Beast in View was first published in 1955 and won the Edgar award for Best Novel. It's easy to see why; this isn't a traditional mystery novel but a great, trendsetting  psychological suspense work. It takes us from the swank home of the Clarvoes to a pornographer's studio, a massage parlor, and elsewhere. Blackshear starts to fall for Helen, seeing her as someone who needs protection. Evelyn Merrick goes around, harassing people by telling the dirtiest secrets of those close to them, and two deaths occur before Blackshear finally tracks her down and discovers her devastating secret.

As fun reading as this is, there are some drawbacks. One is that the central concept is a bit hackneyed now and experienced readers will catch on quickly. Some of the psychology is a bit outdated; a gay character is handled in a rather odd manner, both cliched and somewhat sympathetic when you realize he's a seriously screwed-up person overall. But we're given looks into the heads of various characters, which makes for good reading. Millar knew human nature, that's for sure.

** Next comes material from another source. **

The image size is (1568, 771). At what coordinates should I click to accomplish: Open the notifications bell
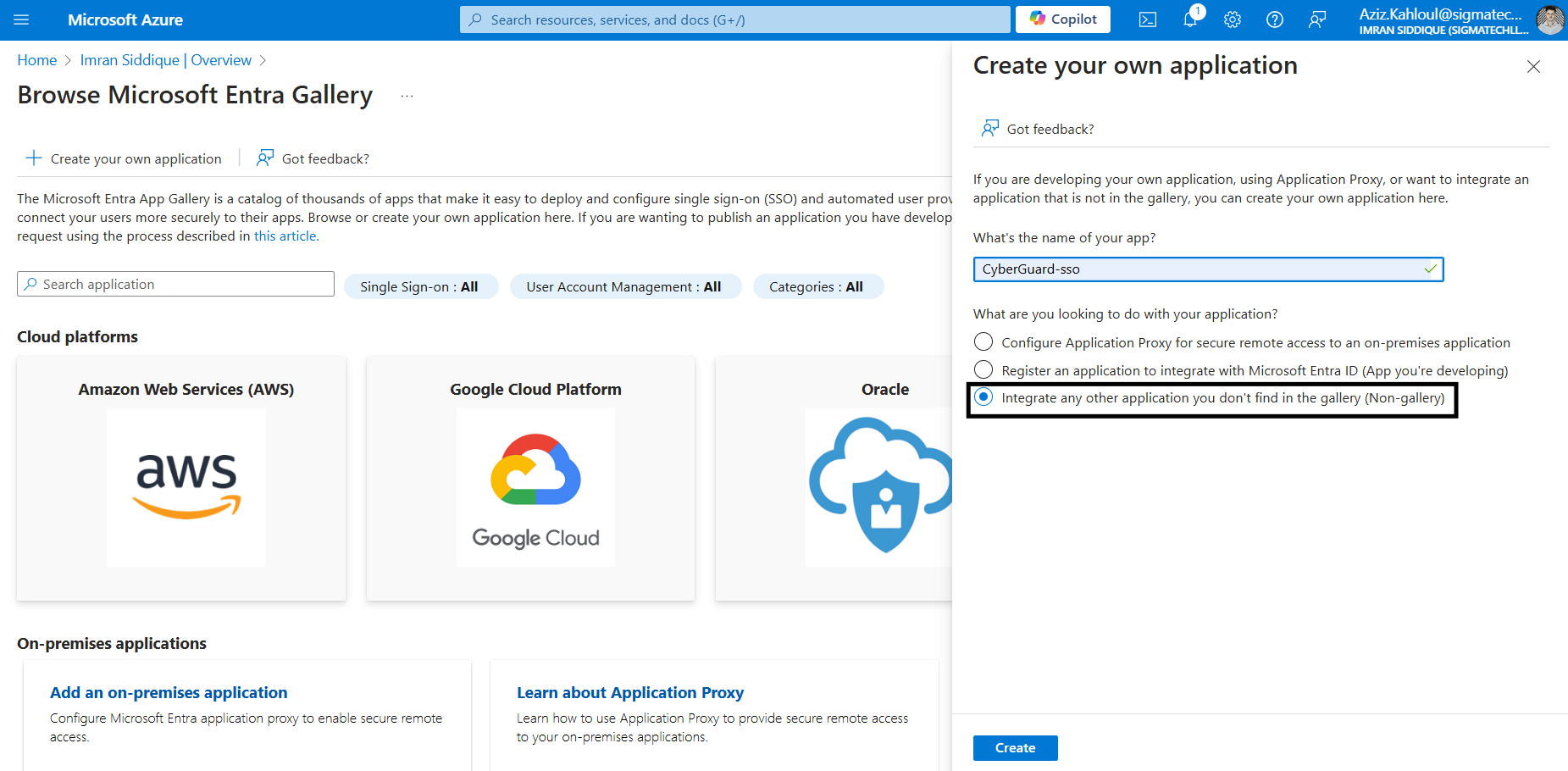coord(1190,19)
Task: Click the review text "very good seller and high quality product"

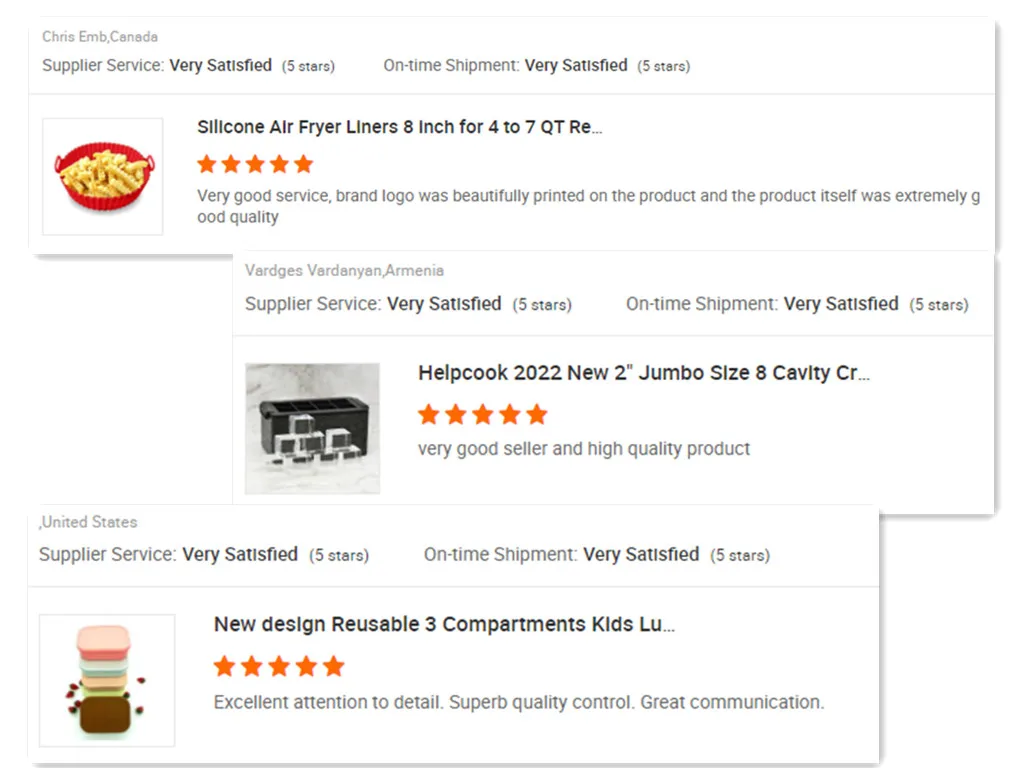Action: tap(583, 449)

Millar (1915-1994) was a Canadian-born suspense writer who is criminally overlooked today. (Her husband, Kenneth Millar, wrote highly-regarded hard-boiled novels as Ross McDonald and is still in print. Shameful sexism, I say.) But her books are being rereleased in ebook formats and you can occasionally come across them in libraries and used book stores. BIV was filmed as an episode of "Alfred Hitchcock Presents" but little else of her work was filmed; a movie of another novel, The Iron Gates, was planned with Bette Davis in the lead, but Davis rejected the role as her character would be gone for the last third of the film, and the project died.

Beast in View is out there as an ebook and in used copies. Go find it, folks. This is cracking good reading.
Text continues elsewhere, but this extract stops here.